*WHAT IS NEEDED*. Retype the rows starting with the line that contains "You are a computer-use" and ending with the last row. Leave the pictures out.

START

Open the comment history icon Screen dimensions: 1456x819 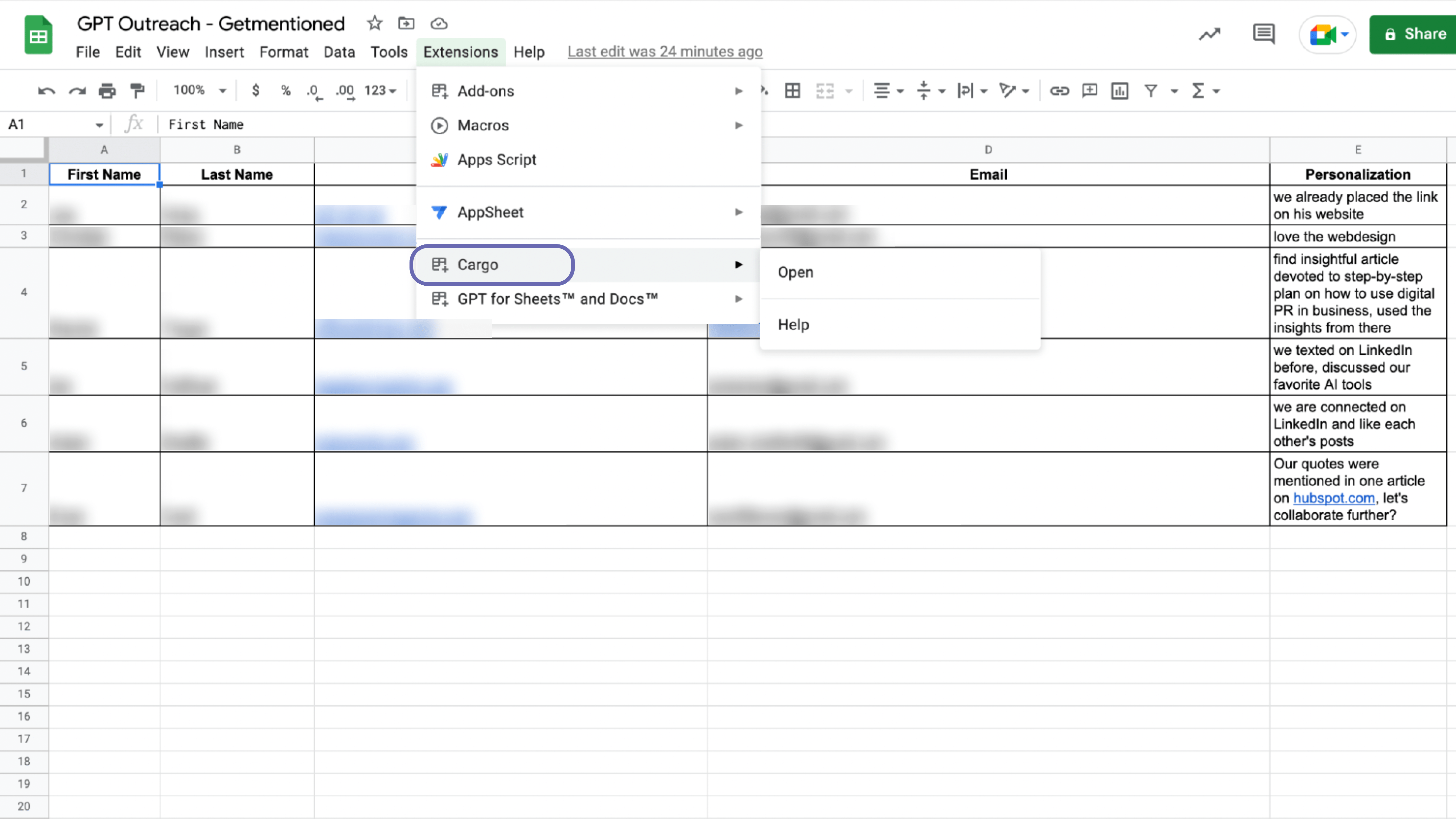[x=1263, y=34]
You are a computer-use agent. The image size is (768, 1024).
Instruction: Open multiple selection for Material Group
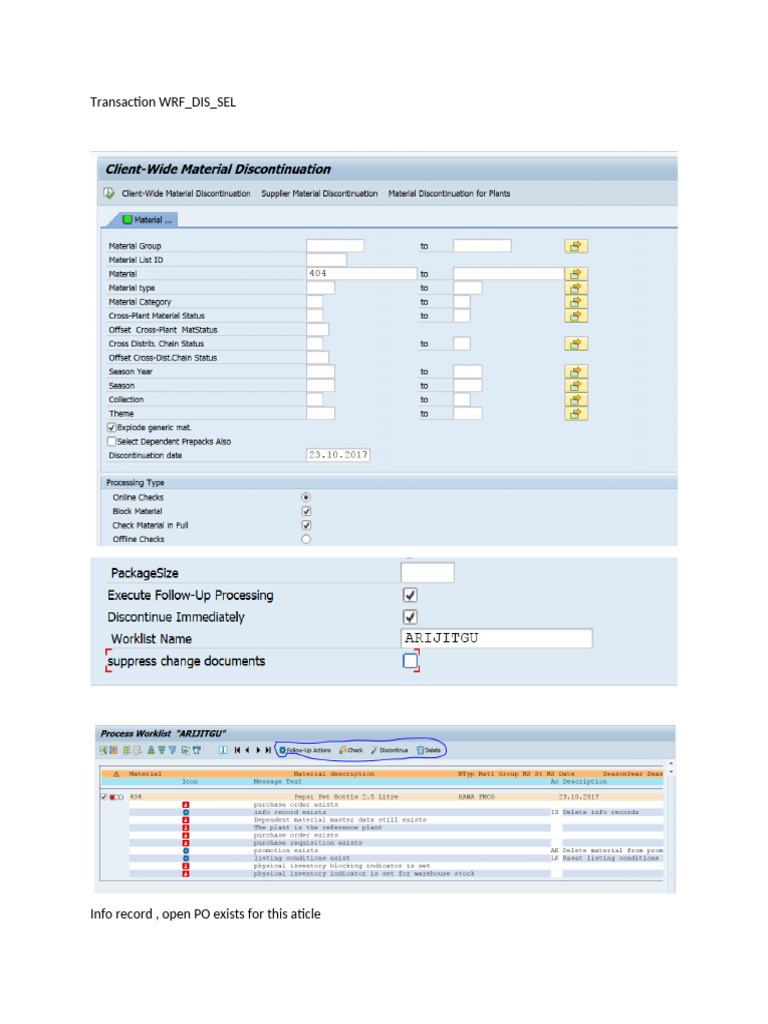point(575,246)
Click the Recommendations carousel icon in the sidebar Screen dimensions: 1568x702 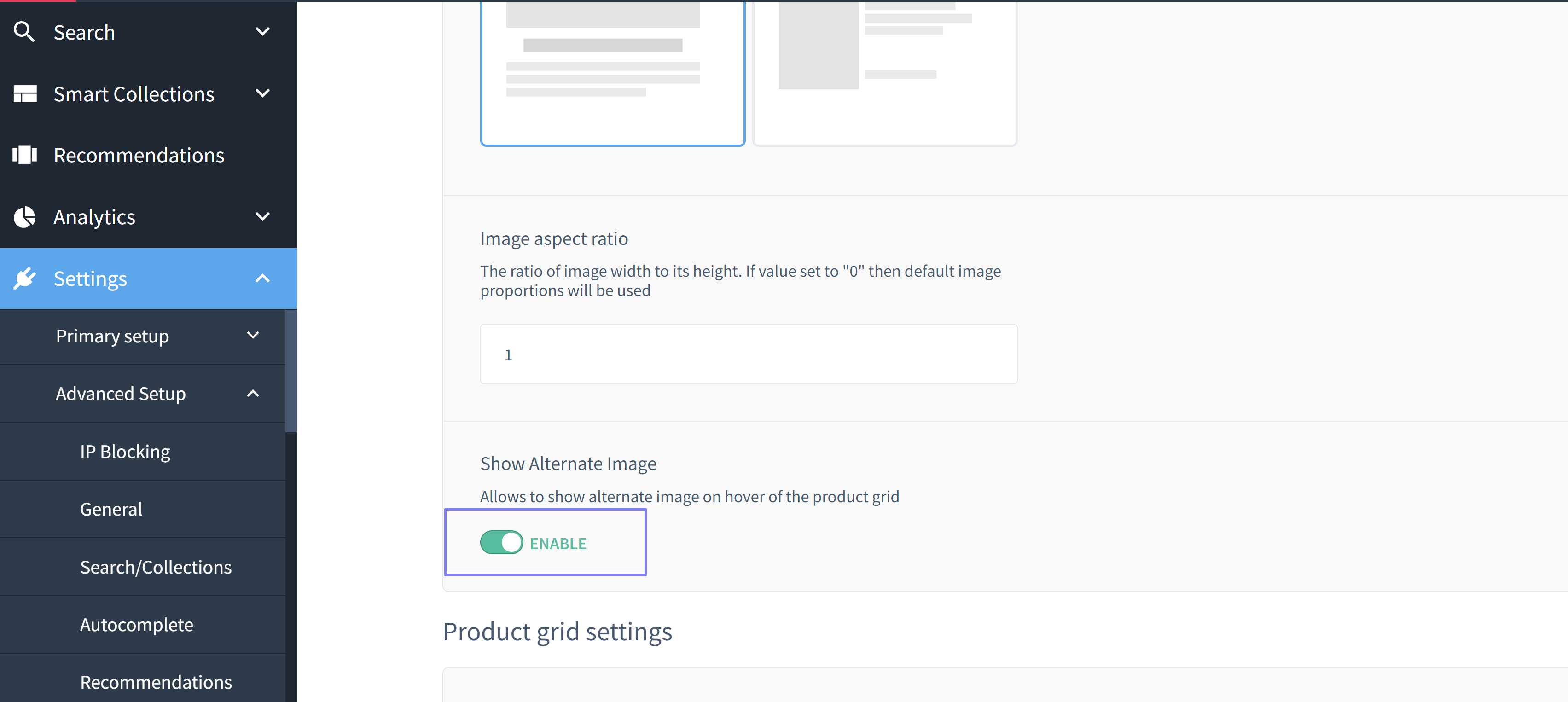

END

*EXERCISE RESPONSE*.
You are a computer-use agent. The image size is (768, 1024).
Instruction: Open multiple selection for Material Group
point(575,246)
Click the Recommendations carousel icon in the sidebar Screen dimensions: 1568x702 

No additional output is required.